Parrying is one of the game’s primary mechanics, and a skill that becomes necessary to master. By jumping into a pink enemy, object or projectile, and pressing the jump button again, you negate damage from them, giving you a bit of air time and adding a card to your super meter. When you have enough of them, you can unleash a special ability, that depending on what you have equipped can either do major damage, give you a brief bout of invulnerability or give you an opportunity to get some health back.
Cuphead and his ceramic cohort can take just three hits before becoming ethereal earthenware, and with the screen usually awash with a barrage of enemies and their projectiles, it’s a bit of a bullet-hell ballet. There’s very little in the way of difficulty adjustment too. The run and gun stages have a set standard difficulty, though the boss levels can be set to a “simple” mode that’s still challenging enough. While you’ll still progress within each island, you won’t earn any of the necessary contracts for besting bosses on the easier mode. You, unfortunately, need those contracts to move forward, making simple mode entirely pointless. I think some sort of optional check-pointing system would be welcome, and help give the game a little more accessibility.

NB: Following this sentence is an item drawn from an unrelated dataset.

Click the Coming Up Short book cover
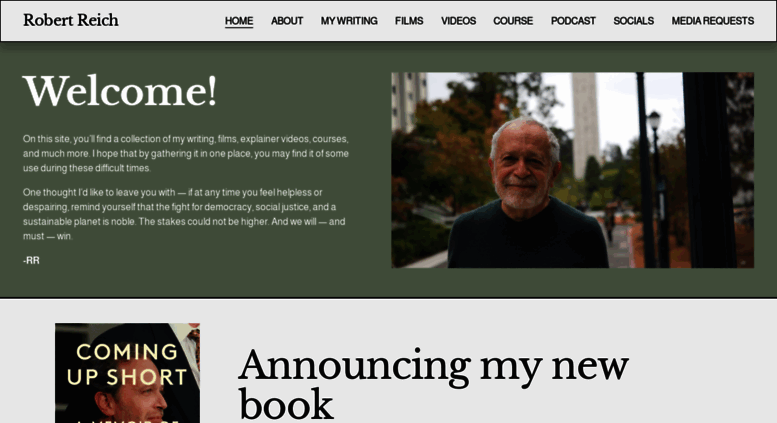coord(127,373)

That makes the game one that’s likely to frustrate players who don’t have the patience and persistence to keep trying. Thankfully you have infinite lives, and reloading a stage after death is near instant, which helps stave off the frustration. It’s also incredibly rewarding.
It’s also incredibly rewarding.
After one particularly tough boss battle during which I must have died two dozen times, I finally delivered a knockout and my exuberant cries must have woken up the whole neighbourhood. On another (admittedly easier) boss level, I battled an angry potato, a tearful onion and a hypnotically angry carrot in rapid succession. I managed to beat the trio of vegetables without taking a hit, and I stood up to dance. Yes, it was the Carlton dance.
For the most part, I believe that Cuphead feels fair. It’s definitely challenging, but those who take the time to really learn the enemy and projectile patterns will be able to overcome its challenges eventually. It’s tough, but patience, trial-and-error and a willingness to persevere are key. Fairness goes out of the window in the finale, where beating the penultimate boss can rely on luck, and it’s a damper on an experience that resonated with me, bringing me back to a youth spent perfecting Contra and Mega-Man runs.
I know many players will be driven away by its difficulty, even if they’re drawn in by the old-timey aesthetic. If you love those old-school games that reward practice and patience through trial and error, Cuphead will likely delight.